In addition to being loaded with anti-oxidants, pumpkins are high in B-complex vitamins: folates, niacin, vitamin B-6 (pyridoxine), thiamin and pantothenic acid. It is high in minerals such as copper, calcium, potassium and phosphorus.
Pumpkin is rich in beta-carotene, a powerful antioxidant and anti-inflammatory. Beta-caroten helps prevent a buildup of cholesterol on on blood vessel walls, which lessens the chances of stroke.
The alpha-carotenes in pumpkin help slow the aging process and help prevent cataract formation. They help filter out UV rays, helping to protect the retina and prevent macular degeneration of the eye.
Pumpkin has plenty of potassium, especially valuable for sufferers of high blood pressure. The zinc contained in pumpkin helps boost the immune system and prevent osteoporosis.
Here is a simple, basic recipe for pumpkin soup – you can jazz it up any way you like: add sautéed mushrooms or corn at the same time you begin cooking the pumpkin and onions, top it with sour cream, croutons and/or cheese before serving – the options are many.

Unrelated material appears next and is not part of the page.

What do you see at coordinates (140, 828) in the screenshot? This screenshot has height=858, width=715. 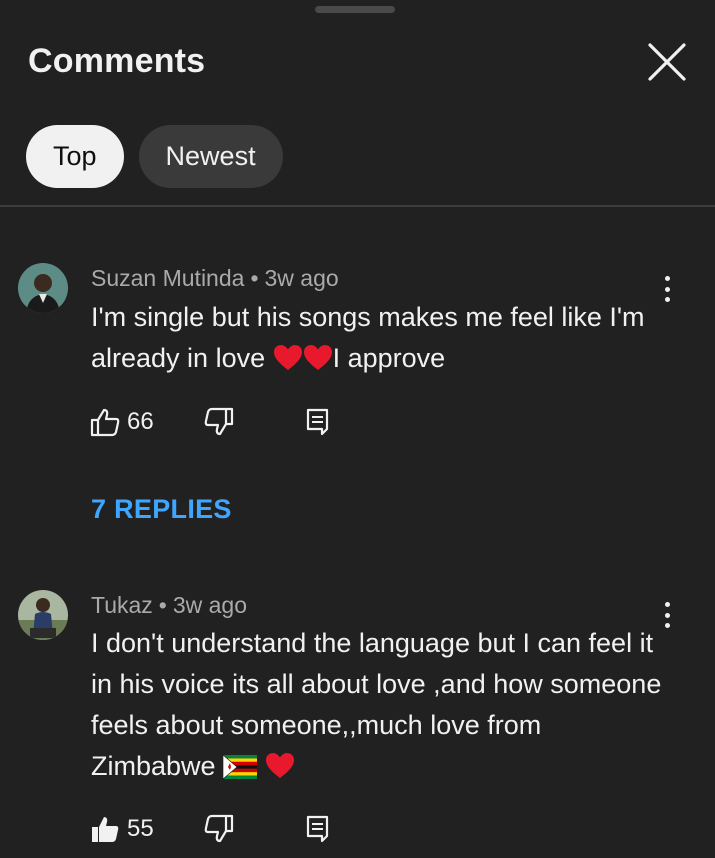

Greene County farm markets, Sugarcreek township farm markets and 2nd Street Market all have very nice pumpkins available. Choose a smaller, more tender pie pumpkin (instead of a carving pumpkin) for this recipe as it will be easier to peel and less stringy and watery.
Basic pumpkin soup
- 1 whole pie pumpkin
- 2 onions, diced
- 1 tablespoon curry powder
- Salt, pepper and nutmeg to taste
- 1 ¾ cups cream or half-and-half, or to taste
- 3 cloves garlic, minced
- 2 or 3 tablespoons brown sugar (optional)
Cut pumpkin into small wedges; peel and remove goopy stuff. Place in large pot of water along with the onions; cook until tender.
Meanwhile, saute garlic and set aside.
When pumpkin and onion have cooked, drain and mash (or put in a blender). Add salt, nutmeg, curry powder and pepper to taste and mix well. Slowly pour in cream, then stir in sugar to taste (if desired. Taste the soup before you add any sugar to it).